╭──
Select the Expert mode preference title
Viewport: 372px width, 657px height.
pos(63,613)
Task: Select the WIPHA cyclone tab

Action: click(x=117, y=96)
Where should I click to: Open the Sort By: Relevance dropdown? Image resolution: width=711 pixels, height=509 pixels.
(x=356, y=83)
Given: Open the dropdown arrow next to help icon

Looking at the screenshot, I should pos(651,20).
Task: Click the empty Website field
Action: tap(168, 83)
╰──
╭──
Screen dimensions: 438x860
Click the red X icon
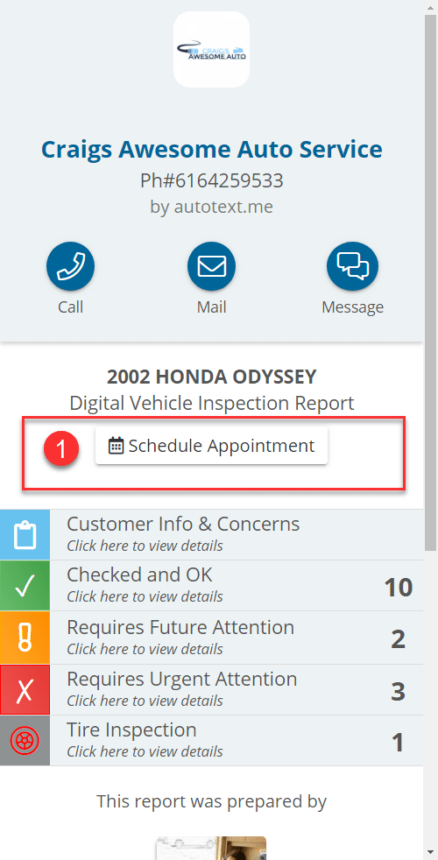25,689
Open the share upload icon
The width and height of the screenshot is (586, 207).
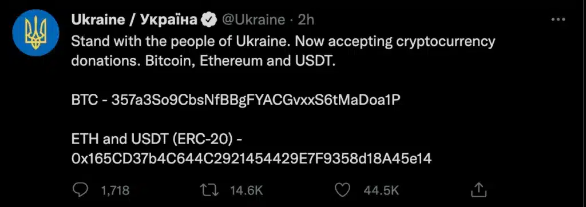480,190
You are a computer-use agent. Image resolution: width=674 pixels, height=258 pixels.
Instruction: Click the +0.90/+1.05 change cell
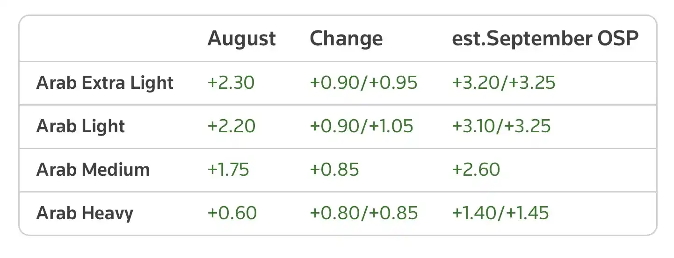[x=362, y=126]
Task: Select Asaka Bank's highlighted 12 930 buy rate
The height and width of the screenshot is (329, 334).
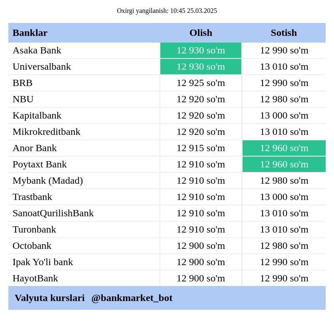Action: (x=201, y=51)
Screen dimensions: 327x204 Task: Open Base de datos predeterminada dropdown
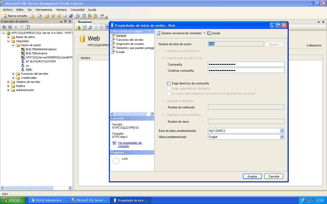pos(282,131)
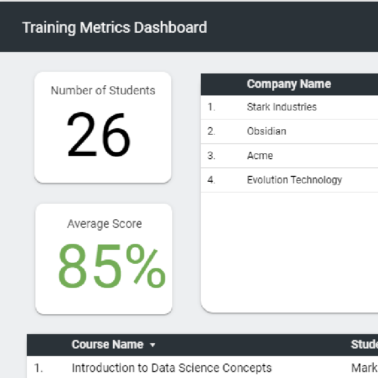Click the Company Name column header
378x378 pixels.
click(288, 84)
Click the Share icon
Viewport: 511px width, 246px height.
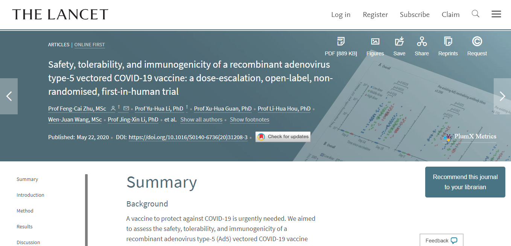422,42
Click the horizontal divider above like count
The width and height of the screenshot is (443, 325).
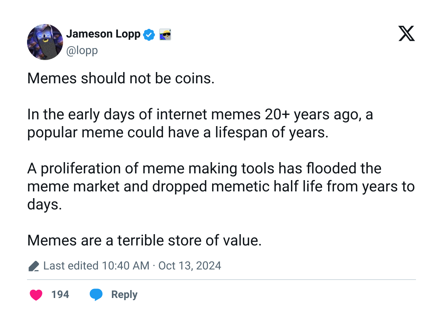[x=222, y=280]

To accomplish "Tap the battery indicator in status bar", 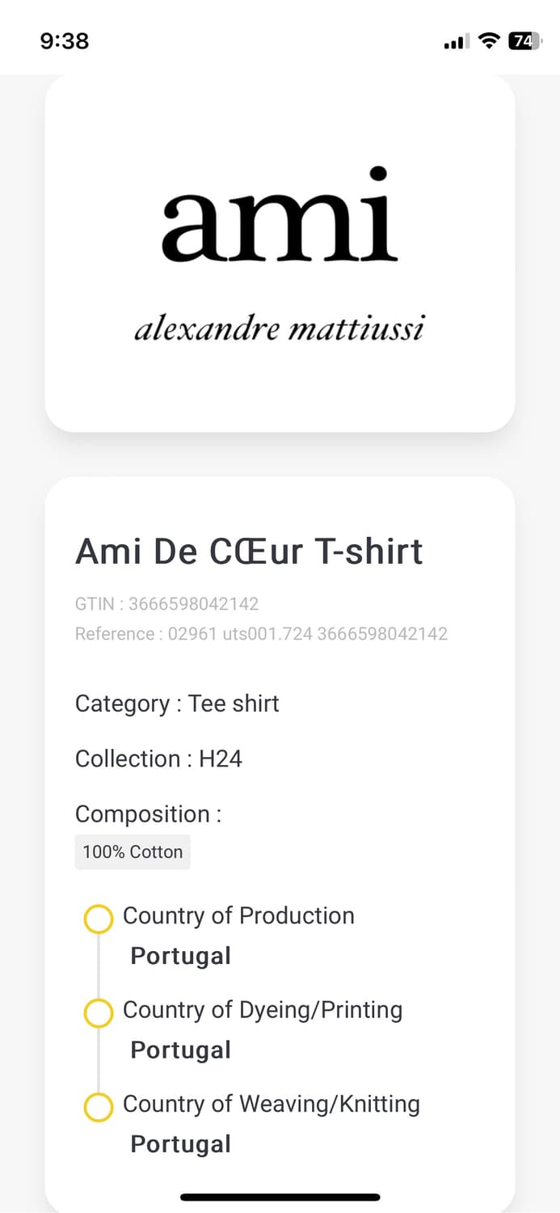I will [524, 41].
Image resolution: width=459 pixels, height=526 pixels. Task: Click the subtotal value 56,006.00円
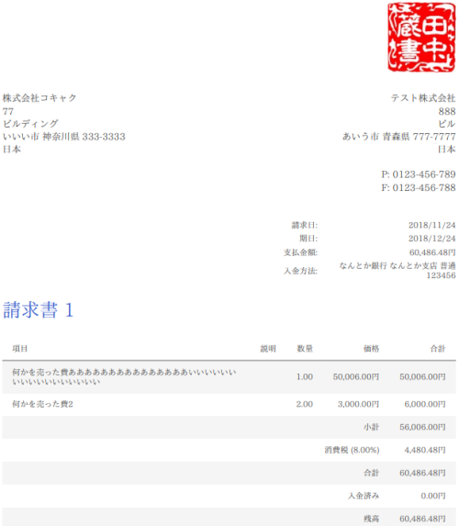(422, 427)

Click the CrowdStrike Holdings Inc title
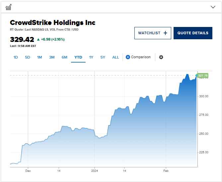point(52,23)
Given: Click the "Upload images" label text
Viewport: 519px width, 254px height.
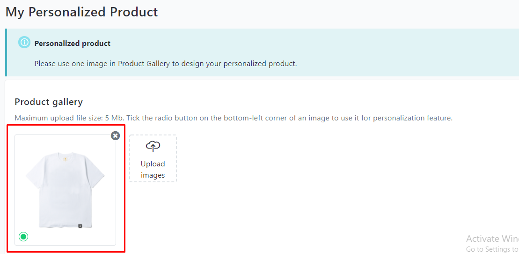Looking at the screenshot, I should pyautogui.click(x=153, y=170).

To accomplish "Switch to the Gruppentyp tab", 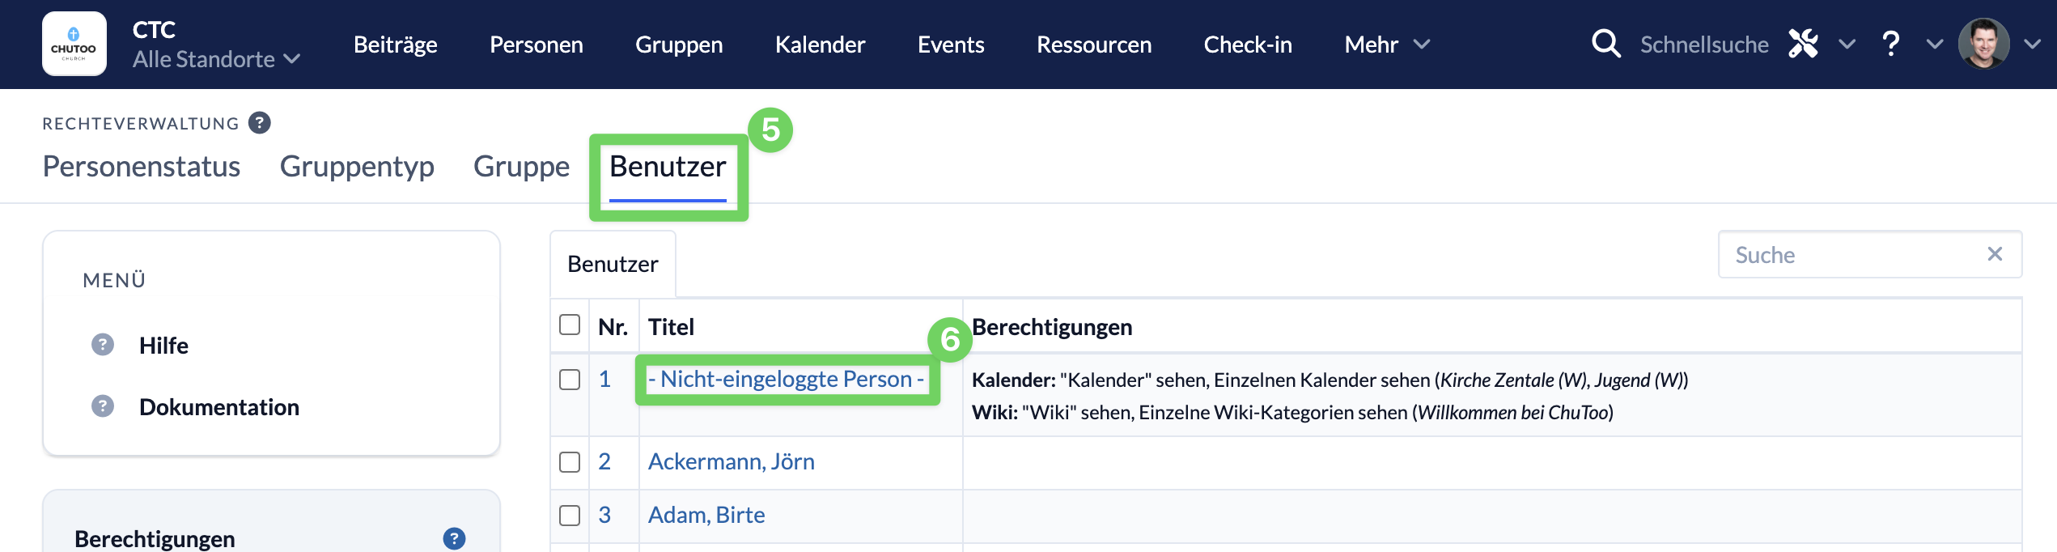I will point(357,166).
╰──
**To do**
Beginning with the line that contains "Click the red X icon" and ending with the line that contains "Task: Select Asaka", reproduce the listing exactly, pictures excluded.

**Problem solution**
Click the red X icon
25,689
Open the share upload icon
The width and height of the screenshot is (586, 207).
480,190
You are a computer-use agent. Image resolution: width=674 pixels, height=258 pixels.
Instruction: Click the +0.90/+1.05 change cell
[x=362, y=126]
Task: Select Asaka Bank's highlighted 12 930 buy rate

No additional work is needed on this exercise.